Document excerpt:
◇ ◇ ◇

"The claim 'I'm straight' is the psychosexual analogue of 'The check is in the mail': if you need to say it, your credit or creditability is already in doubt." So begins Paul Morrison's dazzling polemic, which takes as its point of departure Foucault's famous remark that sex is "the explanation for everything."
Combining psychoanalytic, literary, and queer theory, The Explanation for Everything seeks to account for the explanatory power attributed to homosexuality, and its relationship to compulsory heterosexuality. In the process, Morrison presents a scathing indictment of psychoanalysis and its impact on the study of sexuality. In bold but graceful leaps, Morrison applies his critique to a diversity of examples: subjectivity in Oscar Wilde, the cultural construction and reception of AIDS, the work of Robert Mapplethorpe, the practice of bodybuilding, and the contemporary reception of the sexual politics of fascism.
Analytical, witty and astute, The Explanation for Everything will challenge and amuse, establishing Paul Morrison as one of our most exciting cultural critics.

◇ ◇ ◇

Data section:
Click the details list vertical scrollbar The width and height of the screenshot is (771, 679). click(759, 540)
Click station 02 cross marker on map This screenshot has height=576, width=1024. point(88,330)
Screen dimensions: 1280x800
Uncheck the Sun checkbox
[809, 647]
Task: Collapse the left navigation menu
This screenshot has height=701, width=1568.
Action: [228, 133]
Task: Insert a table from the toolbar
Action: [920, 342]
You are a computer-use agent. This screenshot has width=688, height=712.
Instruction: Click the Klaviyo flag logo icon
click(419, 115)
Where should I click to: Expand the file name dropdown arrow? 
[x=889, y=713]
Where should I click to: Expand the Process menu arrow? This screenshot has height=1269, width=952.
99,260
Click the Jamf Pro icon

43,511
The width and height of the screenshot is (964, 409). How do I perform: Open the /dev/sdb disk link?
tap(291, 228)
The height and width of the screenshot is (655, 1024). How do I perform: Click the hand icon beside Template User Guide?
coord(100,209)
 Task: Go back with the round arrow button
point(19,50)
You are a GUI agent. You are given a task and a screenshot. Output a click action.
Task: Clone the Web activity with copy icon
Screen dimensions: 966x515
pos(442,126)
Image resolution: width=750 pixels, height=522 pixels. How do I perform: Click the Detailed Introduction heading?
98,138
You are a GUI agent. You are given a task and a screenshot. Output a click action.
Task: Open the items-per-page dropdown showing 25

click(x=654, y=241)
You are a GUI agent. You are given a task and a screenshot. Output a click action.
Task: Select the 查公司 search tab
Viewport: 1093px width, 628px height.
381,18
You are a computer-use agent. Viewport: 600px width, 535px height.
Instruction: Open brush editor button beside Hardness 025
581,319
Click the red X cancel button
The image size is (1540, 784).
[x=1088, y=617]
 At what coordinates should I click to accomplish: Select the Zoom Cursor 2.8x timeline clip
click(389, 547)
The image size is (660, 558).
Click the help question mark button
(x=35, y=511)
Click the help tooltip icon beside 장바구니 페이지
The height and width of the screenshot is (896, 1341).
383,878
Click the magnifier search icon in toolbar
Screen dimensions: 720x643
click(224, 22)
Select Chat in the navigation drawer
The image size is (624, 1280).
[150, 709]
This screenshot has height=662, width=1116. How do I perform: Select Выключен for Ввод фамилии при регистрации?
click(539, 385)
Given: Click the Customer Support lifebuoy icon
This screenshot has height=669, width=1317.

◇ ◇ ◇

Tasks:
**a)** Please translate this sentence from the book description into Spanish: "In the process, Morrison presents a scathing indictment of psychoanalysis and its impact on the study of sexuality."
**b)** According to the book description, whose famous remark does Morrison's polemic take as its point of departure?

Task-by-task answers:
**a)** En el proceso, Morrison presenta una mordaz acusación contra el psicoanálisis y su impacto en el estudio de la sexualidad.

**b)** Foucault's remark that sex is "the explanation for everything."